* [DESCRIPTION OF THE TASK]
Because the material must match the original, reproduce every line of it exactly.

* [ENTRIES SHOWN]

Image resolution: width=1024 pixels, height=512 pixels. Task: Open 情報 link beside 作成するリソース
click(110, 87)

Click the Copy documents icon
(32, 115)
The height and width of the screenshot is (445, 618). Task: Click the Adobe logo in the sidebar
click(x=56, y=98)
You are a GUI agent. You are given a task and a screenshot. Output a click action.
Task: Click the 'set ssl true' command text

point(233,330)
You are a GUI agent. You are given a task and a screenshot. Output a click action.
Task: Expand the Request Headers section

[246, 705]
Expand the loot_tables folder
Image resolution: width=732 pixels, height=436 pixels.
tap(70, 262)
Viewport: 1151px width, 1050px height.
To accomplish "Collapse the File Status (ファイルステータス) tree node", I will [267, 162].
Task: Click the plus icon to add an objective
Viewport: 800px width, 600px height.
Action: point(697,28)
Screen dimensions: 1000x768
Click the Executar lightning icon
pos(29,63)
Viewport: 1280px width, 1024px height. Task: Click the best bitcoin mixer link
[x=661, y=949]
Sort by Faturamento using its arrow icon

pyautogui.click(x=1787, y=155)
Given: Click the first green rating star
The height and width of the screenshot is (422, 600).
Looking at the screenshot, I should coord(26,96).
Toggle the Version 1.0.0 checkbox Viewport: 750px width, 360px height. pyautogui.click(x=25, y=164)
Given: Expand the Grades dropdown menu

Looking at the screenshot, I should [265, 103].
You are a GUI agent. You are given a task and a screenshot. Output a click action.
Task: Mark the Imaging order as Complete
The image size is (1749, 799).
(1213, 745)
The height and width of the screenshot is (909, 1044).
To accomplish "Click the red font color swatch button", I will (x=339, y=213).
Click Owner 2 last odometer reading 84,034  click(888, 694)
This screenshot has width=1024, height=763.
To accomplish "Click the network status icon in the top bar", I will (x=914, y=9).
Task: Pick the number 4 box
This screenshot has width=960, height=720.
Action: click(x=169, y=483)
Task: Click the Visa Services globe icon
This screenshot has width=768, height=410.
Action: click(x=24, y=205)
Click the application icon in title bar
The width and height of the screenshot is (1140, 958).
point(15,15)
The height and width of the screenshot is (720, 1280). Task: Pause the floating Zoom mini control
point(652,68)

* [EXERCISE RESULT]
Image resolution: width=1024 pixels, height=512 pixels. Task: Open 情報 link beside 作成するリソース
click(110, 87)

Click the Copy documents icon
(32, 115)
The height and width of the screenshot is (445, 618). Task: Click the Adobe logo in the sidebar
click(x=56, y=98)
You are a GUI agent. You are given a task and a screenshot. Output a click action.
Task: Click the 'set ssl true' command text

point(233,330)
You are a GUI agent. You are given a task and a screenshot. Output a click action.
Task: Expand the Request Headers section

[246, 705]
Expand the loot_tables folder
Image resolution: width=732 pixels, height=436 pixels.
tap(70, 262)
Viewport: 1151px width, 1050px height.
To accomplish "Collapse the File Status (ファイルステータス) tree node", I will [267, 162].
Task: Click the plus icon to add an objective
Viewport: 800px width, 600px height.
Action: point(697,28)
Screen dimensions: 1000x768
Click the Executar lightning icon
pos(29,63)
Viewport: 1280px width, 1024px height. Task: Click the best bitcoin mixer link
[x=661, y=949]
Sort by Faturamento using its arrow icon

pyautogui.click(x=1787, y=155)
Given: Click the first green rating star
The height and width of the screenshot is (422, 600).
Looking at the screenshot, I should coord(26,96).
Toggle the Version 1.0.0 checkbox Viewport: 750px width, 360px height. pyautogui.click(x=25, y=164)
Given: Expand the Grades dropdown menu

Looking at the screenshot, I should [265, 103].
You are a GUI agent. You are given a task and a screenshot. Output a click action.
Task: Mark the Imaging order as Complete
The image size is (1749, 799).
(1213, 745)
The height and width of the screenshot is (909, 1044).
To accomplish "Click the red font color swatch button", I will (x=339, y=213).
Click Owner 2 last odometer reading 84,034  click(888, 694)
This screenshot has width=1024, height=763.
To accomplish "Click the network status icon in the top bar", I will (x=914, y=9).
Task: Pick the number 4 box
This screenshot has width=960, height=720.
Action: click(x=169, y=483)
Task: Click the Visa Services globe icon
This screenshot has width=768, height=410.
Action: click(x=24, y=205)
Click the application icon in title bar
The width and height of the screenshot is (1140, 958).
point(15,15)
The height and width of the screenshot is (720, 1280). Task: Pause the floating Zoom mini control
point(652,68)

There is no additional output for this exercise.